• SUPPLIED RECORDS:
>>>

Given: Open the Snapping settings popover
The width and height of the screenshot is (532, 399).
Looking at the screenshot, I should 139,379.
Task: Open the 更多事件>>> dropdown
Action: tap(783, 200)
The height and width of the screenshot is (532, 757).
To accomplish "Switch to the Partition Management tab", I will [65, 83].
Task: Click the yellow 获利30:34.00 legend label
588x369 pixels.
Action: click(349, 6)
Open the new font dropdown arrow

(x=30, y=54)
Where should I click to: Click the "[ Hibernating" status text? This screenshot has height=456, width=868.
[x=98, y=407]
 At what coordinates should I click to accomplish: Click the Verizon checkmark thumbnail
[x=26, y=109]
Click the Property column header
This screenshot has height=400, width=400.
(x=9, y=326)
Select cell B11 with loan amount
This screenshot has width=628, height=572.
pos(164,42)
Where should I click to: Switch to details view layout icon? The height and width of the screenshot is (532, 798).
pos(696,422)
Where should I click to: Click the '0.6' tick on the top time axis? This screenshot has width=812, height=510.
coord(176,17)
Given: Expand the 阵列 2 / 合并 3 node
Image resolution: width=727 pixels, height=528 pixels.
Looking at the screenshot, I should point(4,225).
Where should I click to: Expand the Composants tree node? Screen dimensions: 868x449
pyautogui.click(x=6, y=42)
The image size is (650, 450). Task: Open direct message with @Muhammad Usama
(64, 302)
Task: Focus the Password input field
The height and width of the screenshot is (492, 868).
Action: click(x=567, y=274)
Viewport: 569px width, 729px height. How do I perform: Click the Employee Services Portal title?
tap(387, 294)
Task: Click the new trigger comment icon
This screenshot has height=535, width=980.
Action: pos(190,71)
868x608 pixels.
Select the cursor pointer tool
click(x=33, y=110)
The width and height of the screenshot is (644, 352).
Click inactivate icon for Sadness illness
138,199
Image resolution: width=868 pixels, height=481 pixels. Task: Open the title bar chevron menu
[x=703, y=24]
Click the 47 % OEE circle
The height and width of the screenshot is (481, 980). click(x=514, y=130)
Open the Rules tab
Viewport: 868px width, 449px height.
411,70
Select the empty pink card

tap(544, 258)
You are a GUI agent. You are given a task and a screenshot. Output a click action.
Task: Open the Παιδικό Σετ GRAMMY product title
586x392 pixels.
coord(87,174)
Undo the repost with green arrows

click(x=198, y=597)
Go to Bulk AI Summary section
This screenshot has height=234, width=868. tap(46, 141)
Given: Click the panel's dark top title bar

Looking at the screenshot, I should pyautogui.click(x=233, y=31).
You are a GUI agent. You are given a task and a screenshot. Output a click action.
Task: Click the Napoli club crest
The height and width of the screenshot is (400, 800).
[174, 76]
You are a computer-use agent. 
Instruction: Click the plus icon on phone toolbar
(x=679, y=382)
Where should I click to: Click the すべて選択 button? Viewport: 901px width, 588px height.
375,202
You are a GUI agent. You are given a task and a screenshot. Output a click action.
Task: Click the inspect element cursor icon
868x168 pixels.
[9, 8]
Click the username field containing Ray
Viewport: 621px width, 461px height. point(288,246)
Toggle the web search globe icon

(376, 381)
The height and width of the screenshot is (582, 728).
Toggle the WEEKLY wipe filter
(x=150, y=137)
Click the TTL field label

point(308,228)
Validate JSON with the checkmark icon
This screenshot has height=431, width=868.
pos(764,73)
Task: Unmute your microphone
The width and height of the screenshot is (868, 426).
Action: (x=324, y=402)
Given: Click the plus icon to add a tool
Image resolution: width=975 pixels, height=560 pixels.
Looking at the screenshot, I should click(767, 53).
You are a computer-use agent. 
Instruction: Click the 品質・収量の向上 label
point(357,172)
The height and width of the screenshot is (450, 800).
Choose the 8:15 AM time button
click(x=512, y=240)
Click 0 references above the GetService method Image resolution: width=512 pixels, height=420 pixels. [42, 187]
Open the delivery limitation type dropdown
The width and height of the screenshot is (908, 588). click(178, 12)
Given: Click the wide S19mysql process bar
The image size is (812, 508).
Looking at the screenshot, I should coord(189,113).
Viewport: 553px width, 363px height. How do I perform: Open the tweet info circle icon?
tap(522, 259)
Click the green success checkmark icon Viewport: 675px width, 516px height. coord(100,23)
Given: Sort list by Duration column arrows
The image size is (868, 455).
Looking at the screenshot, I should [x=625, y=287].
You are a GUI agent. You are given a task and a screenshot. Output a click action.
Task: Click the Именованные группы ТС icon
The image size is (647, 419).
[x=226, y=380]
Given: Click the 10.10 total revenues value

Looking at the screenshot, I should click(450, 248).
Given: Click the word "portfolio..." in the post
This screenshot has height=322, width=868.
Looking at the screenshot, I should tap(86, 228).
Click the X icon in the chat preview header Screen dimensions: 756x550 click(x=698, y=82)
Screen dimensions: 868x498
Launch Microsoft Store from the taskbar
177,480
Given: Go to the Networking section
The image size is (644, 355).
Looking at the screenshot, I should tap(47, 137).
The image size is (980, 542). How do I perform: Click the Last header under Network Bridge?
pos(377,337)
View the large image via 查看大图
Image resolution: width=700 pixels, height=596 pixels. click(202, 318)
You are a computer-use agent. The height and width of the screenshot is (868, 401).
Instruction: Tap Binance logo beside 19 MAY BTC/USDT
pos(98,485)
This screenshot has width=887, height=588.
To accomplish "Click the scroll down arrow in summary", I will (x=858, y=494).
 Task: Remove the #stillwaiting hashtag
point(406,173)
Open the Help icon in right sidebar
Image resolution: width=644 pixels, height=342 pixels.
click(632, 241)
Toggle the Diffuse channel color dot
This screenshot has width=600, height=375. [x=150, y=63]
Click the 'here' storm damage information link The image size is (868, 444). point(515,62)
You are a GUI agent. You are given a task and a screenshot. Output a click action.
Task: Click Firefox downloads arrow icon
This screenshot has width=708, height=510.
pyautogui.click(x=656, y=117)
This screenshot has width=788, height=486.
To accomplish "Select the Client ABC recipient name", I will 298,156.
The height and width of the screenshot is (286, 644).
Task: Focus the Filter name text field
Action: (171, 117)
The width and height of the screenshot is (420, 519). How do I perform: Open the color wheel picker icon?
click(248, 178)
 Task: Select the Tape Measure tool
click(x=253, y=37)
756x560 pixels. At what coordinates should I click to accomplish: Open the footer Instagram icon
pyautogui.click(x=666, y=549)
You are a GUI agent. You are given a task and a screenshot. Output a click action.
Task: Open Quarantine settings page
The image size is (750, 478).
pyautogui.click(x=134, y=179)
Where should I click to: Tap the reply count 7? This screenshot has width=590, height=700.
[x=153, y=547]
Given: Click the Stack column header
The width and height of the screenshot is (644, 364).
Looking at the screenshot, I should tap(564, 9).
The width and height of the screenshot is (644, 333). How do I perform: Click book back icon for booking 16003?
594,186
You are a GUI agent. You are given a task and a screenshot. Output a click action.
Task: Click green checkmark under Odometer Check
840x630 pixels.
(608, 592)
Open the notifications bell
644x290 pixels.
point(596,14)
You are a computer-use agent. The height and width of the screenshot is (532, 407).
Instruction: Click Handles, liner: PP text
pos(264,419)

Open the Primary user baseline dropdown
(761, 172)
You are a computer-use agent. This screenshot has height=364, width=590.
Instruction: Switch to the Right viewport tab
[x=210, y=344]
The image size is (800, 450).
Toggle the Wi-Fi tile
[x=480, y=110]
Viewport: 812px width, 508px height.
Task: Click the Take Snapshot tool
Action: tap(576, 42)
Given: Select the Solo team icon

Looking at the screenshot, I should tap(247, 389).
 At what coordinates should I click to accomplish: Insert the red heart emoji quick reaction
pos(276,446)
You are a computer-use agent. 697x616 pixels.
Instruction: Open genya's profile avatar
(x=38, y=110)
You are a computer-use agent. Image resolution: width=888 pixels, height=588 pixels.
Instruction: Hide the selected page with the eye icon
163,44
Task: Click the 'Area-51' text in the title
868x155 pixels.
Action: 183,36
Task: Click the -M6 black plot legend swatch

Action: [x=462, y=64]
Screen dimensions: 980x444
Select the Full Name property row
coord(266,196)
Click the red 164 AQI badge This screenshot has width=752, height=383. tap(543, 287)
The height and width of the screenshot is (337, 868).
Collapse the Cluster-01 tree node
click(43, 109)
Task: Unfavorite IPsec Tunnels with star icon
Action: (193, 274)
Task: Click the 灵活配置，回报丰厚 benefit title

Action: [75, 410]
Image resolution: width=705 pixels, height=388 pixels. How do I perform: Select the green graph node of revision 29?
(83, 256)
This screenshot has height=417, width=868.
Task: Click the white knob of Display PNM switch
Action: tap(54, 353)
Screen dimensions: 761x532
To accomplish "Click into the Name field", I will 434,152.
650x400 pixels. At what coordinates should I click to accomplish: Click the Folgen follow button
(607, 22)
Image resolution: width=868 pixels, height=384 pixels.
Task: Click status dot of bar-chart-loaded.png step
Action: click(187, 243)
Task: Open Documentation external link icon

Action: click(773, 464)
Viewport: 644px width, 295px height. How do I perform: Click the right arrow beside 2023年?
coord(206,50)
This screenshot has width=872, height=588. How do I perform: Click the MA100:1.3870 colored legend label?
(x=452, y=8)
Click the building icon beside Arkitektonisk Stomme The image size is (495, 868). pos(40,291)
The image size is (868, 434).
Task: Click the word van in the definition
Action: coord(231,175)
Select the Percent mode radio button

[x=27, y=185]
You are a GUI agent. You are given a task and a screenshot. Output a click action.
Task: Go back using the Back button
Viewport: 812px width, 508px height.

<<<

In the listing above, find each line with the word "settings" and copy it.

• RESULT BELOW:
Given: Open the Snapping settings popover
Task: Open Quarantine settings page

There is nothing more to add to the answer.